Archive for May, 2010

ISMRM 2010 – Day 2

Tuesday, May 4th, 2010

So passes Tuesday. Two sessions and an impromtue poster-manning. The conference continues to be pretty good. I started with the diffusion pulse sequences session, which opened with a delightful debate on k-space vs q-space. Derek appeared to win through the medium of home movies, which was impressive and unexpected.

Pulse sequence design is a bit out of my comfort-zone, but there was a very interesting talk on accelerating radial q-space acquisitions via undersampling image space and interpolating. It appears to provide a sic-fold increase in speed and a slight increase in SNR, which seems a little like voodoo, but is nonetheless worth investigating.

An electrical fault with the trains meant that instead of vanishing for lunch I was marooned at the conference centre and so I made my way tot he poster hall. This turned out to be a pretty good idea as finding out times for traditional posters is quite tricky. Couple of interesting chats with people.

The last session was diffusion, modelling and biophysics. Some really great stuff here: simulations of beading using some pathetic excuse of a simulation, Els presented some nice work on simulating exchange and validating the Karger equations. Good stuff.

ISMRM 2010 – Day 1

Monday, May 3rd, 2010

Monday night and all’s well…

So it’s that time of year again. The various tentacles of the MRI research community have once again come together to share and borrow ideas. This year we’re in Stockholm, a town that’s close to my heart, and so I thought I’d blog a few stray observations about the conference and my experiences of it. One caveat, though, before I begin: ISMRM is gigantic, and one person can’t possibly see it all. So I’m going to cover my own meandering without regard for the larger picture. In the interests of brevity, I’ll try to stick to the positives.

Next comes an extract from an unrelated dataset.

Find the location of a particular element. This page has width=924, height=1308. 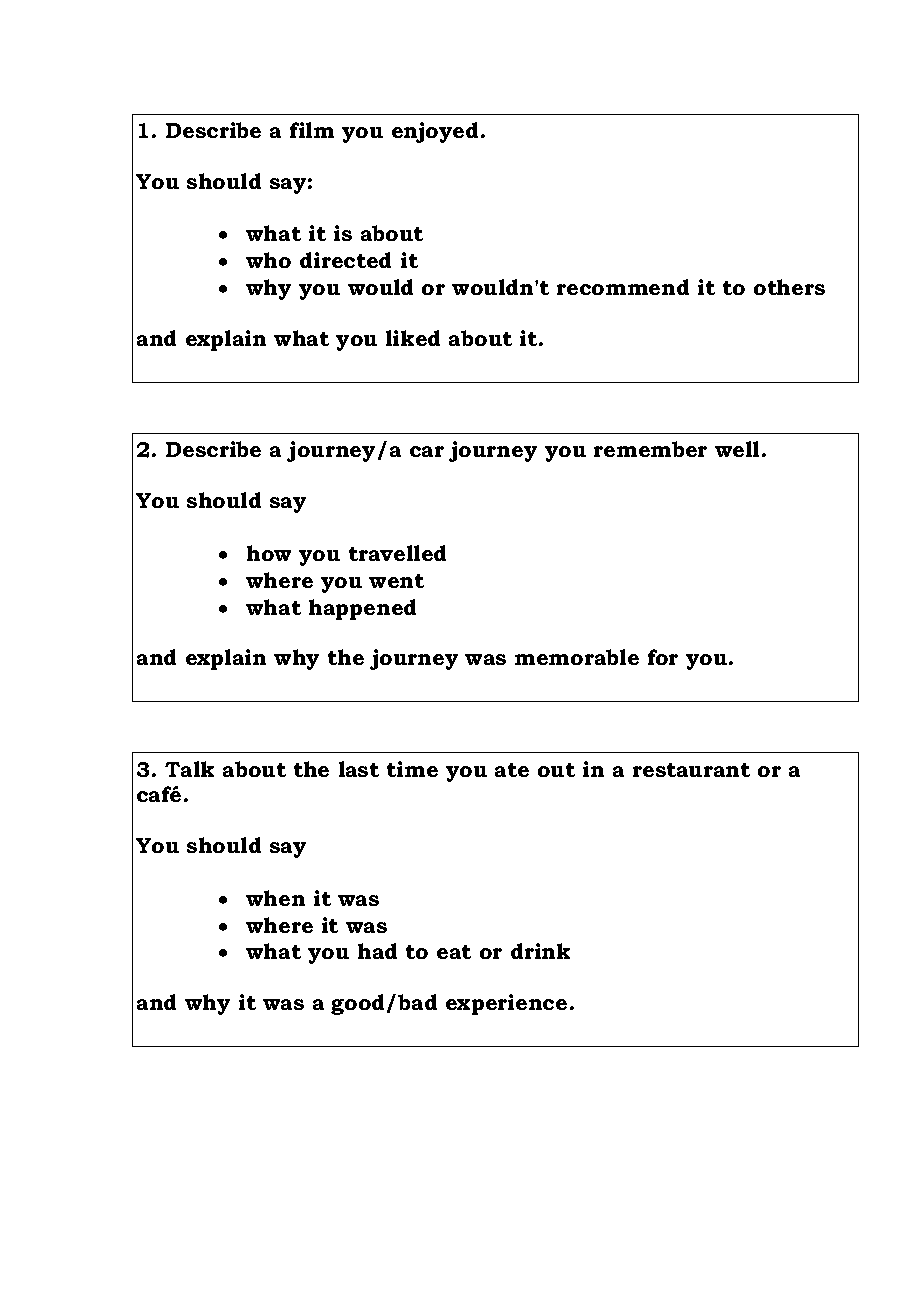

Today started as a set-up day. I went to check on my poster (1688, for the terminally interested) and found that Hubert had done a sterling job of pinning it up for me. At least, that was what I though until I got within 10 feet of hte board, when both my poster and the one that it shares the board with unceremoniously fell off. It took about four attempts to get it hung up again — apparently one of the “features” of ISMRM this year is posters boards that don’t really like pins very much. Hey-ho. Whilst there I ran into Cagatay Demiralp, who also had a poster, and chatted to him for a while as well as to a PhD student from Cambridge who showed us his e-poster which used Catagay’s tract-colouring scheme.

The first session I made it to was Abdominal and whole-body diffusion imaging. This isn’t a field I know very well, and it was interesting to see what was going on. The session was very clinical, with lots of applications of DWI for cancer. Since actually using diffusion imaging in a clinical setting isn’t something that I see very often, it was interesting to see all the application. In particluar there were a couple of talks on DTI in the kidney which were very interesting. Quite a diversity of approaches — from simple (apparently unnormalised) DW images through to some nice tensor and tractography stuff.

Next up was Brain anatomy and diffusion imaging. More of the usual gang here, with talks from Geoff Parker and Derek Jones. Derek’s talk was about an interesting niggle to do with TBSS to do with orientational dependence in the statistics, and it developed quite a bit of discussion. One of the things that Derek is very good at is identifying important, practical issues in imaging and coming up with useful solutions. This was very much in that vein, although Steve JOnes and Co were obviously very involved in the work and had come up with a fix to the issue to do with a correction from non-stationary statistics. Given that this problem affects just about every TBSS study ever done, this was clearly something that people were interested in. Good stuff.

There was also a couple of talks about validation — this is good as there aren’t enough of these. It’s good to see some numbers put on things like tractography connectivities, the whole field needs it. Couldn’t help but feel a little stung when he dismissed software phantoms as “not taking the imaging process into account in any meaningful way”, though. ouch!

What was good about this session was that there were a lot of good and novel ideas on show. Too often talks can be incremental, or a small variation on some other technique that may or may not work. Today we saw some genuinely imaginative thinking, and some new approaches to interesting problems. Hopefully this bodes well for the rest of the meeting.